• [Tasks for this exercise]:
a. Reproduce word for word the stretch of the judgment excerpt from "He went back" through "by the ICAC.".
b. For each statement below, state yes or no according to the judgment excerpt and quote the exact words that settle it: (i) the officer Shing approached at the scene was identified at the trial with the aid of a press photo; (ii) the prosecution called that officer as a witness; (iii) Tse signed the form requiring disclosure of the driver's particulars.

• [Passage shown]:
— begin —

He then asked the appellant how he was to explain the presence of two vehicles at the scene: The appellant provided the answer. He said that at the time of the crash he (Shing) had no mobile phone to report to the police, so he took a taxi to Tse’s home to collect the seven-seat vehicle in which the phone had been left and on returning to the scene the police were already there, so there was no need to report.
On 29 March he received a phone call from a police officer surnamed Chiu asking him to return to the police station to make a statement. He went. At the police station the appellant taught PC Chiu what to write: He (Shing) did not say anything. That was the statement (Ex P4) in which he said he was driving the Ferrari which skidded in Cotton Tree Drive, crashing against the railing.
He went back to Tse’s home with a copy of the statement and read it over to Tse, telling him (Tse) to drive more carefully in future. Tse said: “Police are helpful. I know that. All right.”
On 5 April he fetched Tse and his assistant Chow Chu-fai from the airport: At Tse’s home the form requiring the registered owner Tse Brothers Hong Kong Co Ltd to disclose the particulars of the driver were filled in by him; the company chop was fetched from upstairs and applied on the form; Chow Chu-fai signed it. Tse was playing video games downstairs.
On 12 April he was arrested by the ICAC.
OUTSTANDING FEATURES OF THE PROSECUTION CASE
Leaving aside for the moment the defence case, a number of curious points concerning the prosecution case spring immediately to mind:
The magistrate said that the evidence led irresistibly to the inference that Tse was in agreement with Shing, at least, that Shing would “present as the driver in place of the true driver .... in order to deflect or frustrate an anticipated police inquiry”. The appellate judge Beeson J referred to this as the “initial agreement”. This was, on the facts, a proper – and perhaps inevitable – finding: Once the tacit agreement had been reached, resulting from the first three phone conversations between Tse and Shing, that Tse should flee the scene and Shing should present himself as the driver, the common intention to deflect or frustrate the police inquiry would have been formed. It was bizarre then for one of the conspirators to draw the police into the criminal net when the object of the conspiracy was aimed at the police itself.
The notion that Shing went up to the first police officer he met at the scene and asked him whether it was “all right to have someone stand in” was inherently improbable: It was tantamount to saying: “Is it all right for me to commit a crime?” In fact, that officer was, with the aid of a press photo taken that morning, identified at the trial as PC50063. This must have been known to the prosecution at the outset. It is an odd feature of the case that the prosecution did not call him as a witness: It would have been bizarre if that officer had corroborated Shing’s story.

— end —

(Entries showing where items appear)
— begin —

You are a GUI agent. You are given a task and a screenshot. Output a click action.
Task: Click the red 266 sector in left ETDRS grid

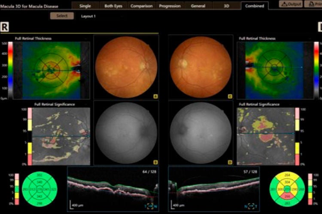[287, 197]
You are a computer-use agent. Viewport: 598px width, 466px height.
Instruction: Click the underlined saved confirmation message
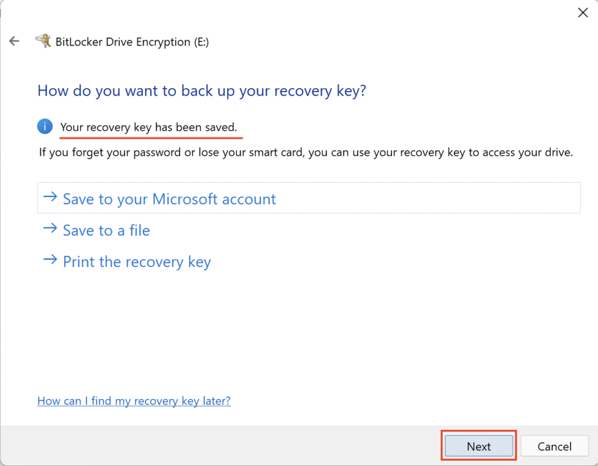[151, 127]
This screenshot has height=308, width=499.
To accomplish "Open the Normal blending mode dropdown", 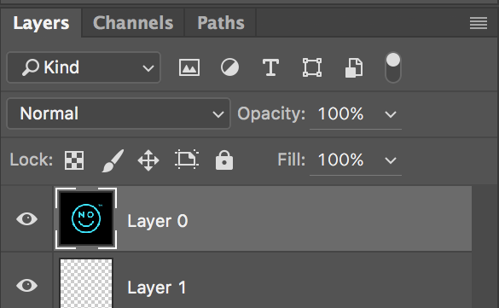I will click(x=119, y=113).

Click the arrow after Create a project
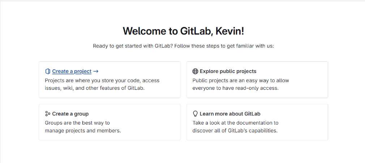pos(96,71)
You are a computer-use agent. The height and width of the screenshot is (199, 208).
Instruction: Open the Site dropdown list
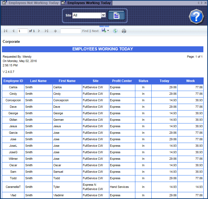coord(103,15)
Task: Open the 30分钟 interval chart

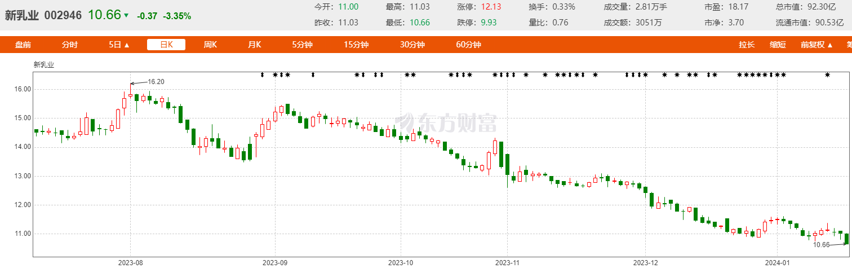Action: coord(412,45)

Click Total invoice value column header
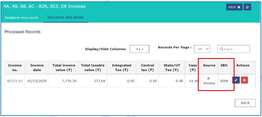[64, 68]
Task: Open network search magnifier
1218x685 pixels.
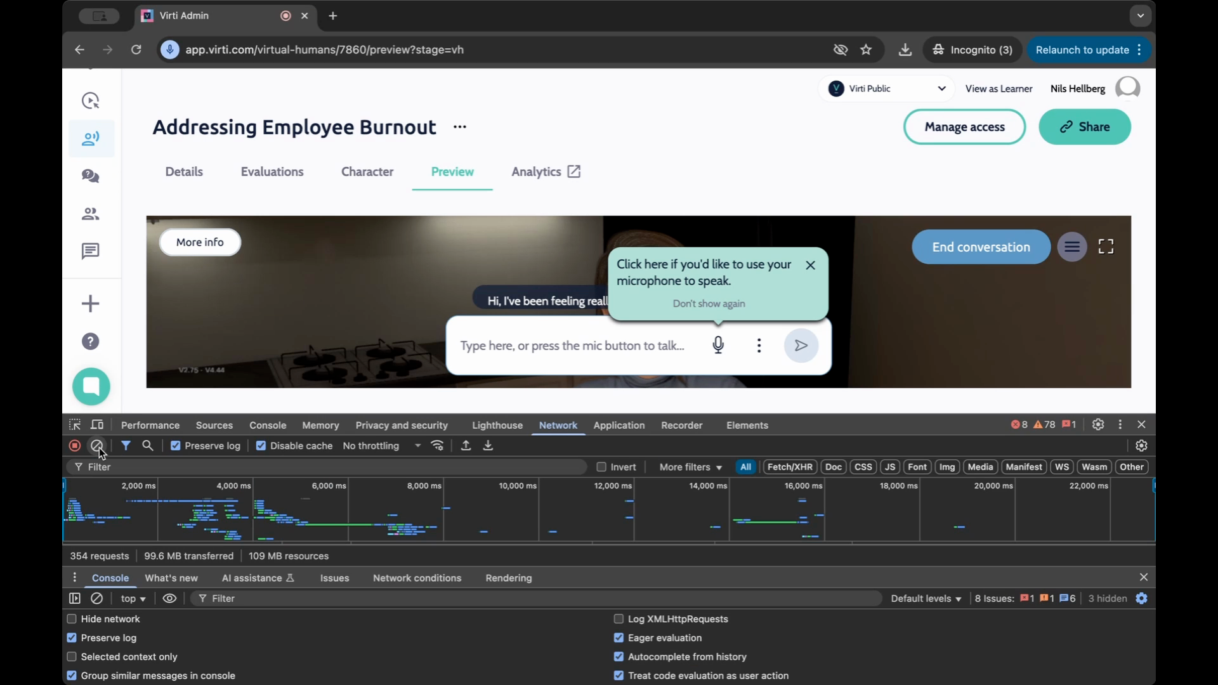Action: pos(148,446)
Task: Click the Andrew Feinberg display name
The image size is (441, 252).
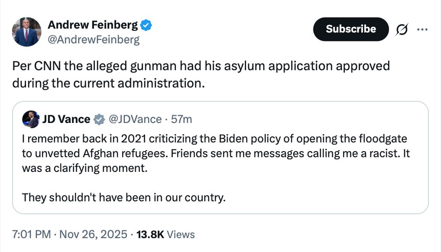Action: [93, 26]
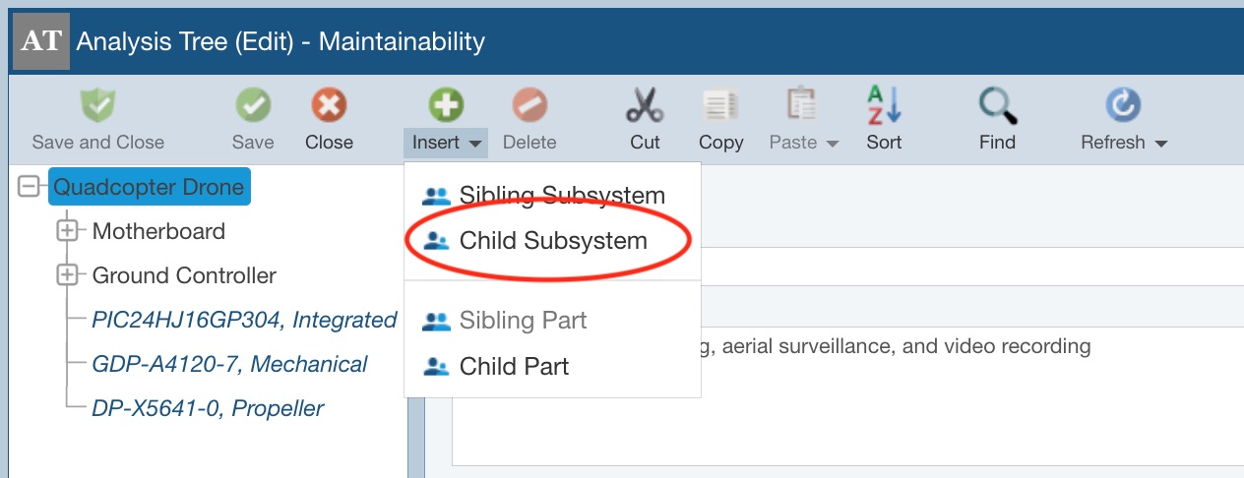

— end —

• [Expected responses]:
a.
He went back to Tse’s home with a copy of the statement and read it over to Tse, telling him (Tse) to drive more carefully in future. Tse said: “Police are helpful. I know that. All right.”
On 5 April he fetched Tse and his assistant Chow Chu-fai from the airport: At Tse’s home the form requiring the registered owner Tse Brothers Hong Kong Co Ltd to disclose the particulars of the driver were filled in by him; the company chop was fetched from upstairs and applied on the form; Chow Chu-fai signed it. Tse was playing video games downstairs.
On 12 April he was arrested by the ICAC.

b.
(i) Yes: "with the aid of a press photo taken that morning, identified at the trial as PC50063"
(ii) No: "the prosecution did not call him as a witness"
(iii) No: "Chow Chu-fai signed it"